▶ **Records for locating words and elements**

————————

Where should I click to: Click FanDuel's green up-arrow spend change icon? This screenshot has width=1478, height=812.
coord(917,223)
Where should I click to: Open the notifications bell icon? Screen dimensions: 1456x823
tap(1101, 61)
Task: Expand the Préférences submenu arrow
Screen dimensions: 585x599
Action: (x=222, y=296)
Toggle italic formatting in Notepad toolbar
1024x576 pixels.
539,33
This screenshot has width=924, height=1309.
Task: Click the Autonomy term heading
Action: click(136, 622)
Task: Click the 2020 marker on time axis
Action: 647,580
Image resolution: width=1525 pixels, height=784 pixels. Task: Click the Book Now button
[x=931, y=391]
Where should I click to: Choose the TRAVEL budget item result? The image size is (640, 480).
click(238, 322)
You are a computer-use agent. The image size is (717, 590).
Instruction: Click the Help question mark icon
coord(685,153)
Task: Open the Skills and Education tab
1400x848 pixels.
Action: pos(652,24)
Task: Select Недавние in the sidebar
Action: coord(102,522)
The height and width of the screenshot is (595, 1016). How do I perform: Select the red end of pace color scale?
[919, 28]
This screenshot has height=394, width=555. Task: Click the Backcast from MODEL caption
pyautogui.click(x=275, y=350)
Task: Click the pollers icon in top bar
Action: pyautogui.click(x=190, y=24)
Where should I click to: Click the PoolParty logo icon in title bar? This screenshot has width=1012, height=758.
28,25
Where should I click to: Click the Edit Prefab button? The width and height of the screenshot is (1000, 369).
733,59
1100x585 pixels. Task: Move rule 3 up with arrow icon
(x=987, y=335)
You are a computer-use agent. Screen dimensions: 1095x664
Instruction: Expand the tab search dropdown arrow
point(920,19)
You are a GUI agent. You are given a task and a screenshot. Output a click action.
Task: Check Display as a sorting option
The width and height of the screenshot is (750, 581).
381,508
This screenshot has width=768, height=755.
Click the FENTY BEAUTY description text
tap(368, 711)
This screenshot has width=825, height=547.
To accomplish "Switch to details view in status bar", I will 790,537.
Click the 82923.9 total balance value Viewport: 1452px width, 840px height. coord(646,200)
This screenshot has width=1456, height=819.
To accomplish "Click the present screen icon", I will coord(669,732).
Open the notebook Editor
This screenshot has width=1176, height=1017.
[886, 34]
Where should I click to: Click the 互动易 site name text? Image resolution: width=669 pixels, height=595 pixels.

————————

▶ **Aim of the exercise**
Please edit the records from their start through the line containing "coord(685,153)", inclusive, replacing "Screen dimensions" with "Display size" and leaving everything else unchanged, and return only those lines.

▶ **Answer to the task**
Where should I click to: Click FanDuel's green up-arrow spend change icon? This screenshot has width=1478, height=812.
coord(917,223)
Where should I click to: Open the notifications bell icon? Display size: 1456x823
tap(1101, 61)
Task: Expand the Préférences submenu arrow
Display size: 585x599
Action: (x=222, y=296)
Toggle italic formatting in Notepad toolbar
1024x576 pixels.
539,33
This screenshot has width=924, height=1309.
Task: Click the Autonomy term heading
Action: click(136, 622)
Task: Click the 2020 marker on time axis
Action: 647,580
Image resolution: width=1525 pixels, height=784 pixels. Task: Click the Book Now button
[x=931, y=391]
Where should I click to: Choose the TRAVEL budget item result? The image size is (640, 480).
click(238, 322)
You are a computer-use agent. The image size is (717, 590).
Instruction: Click the Help question mark icon
coord(685,153)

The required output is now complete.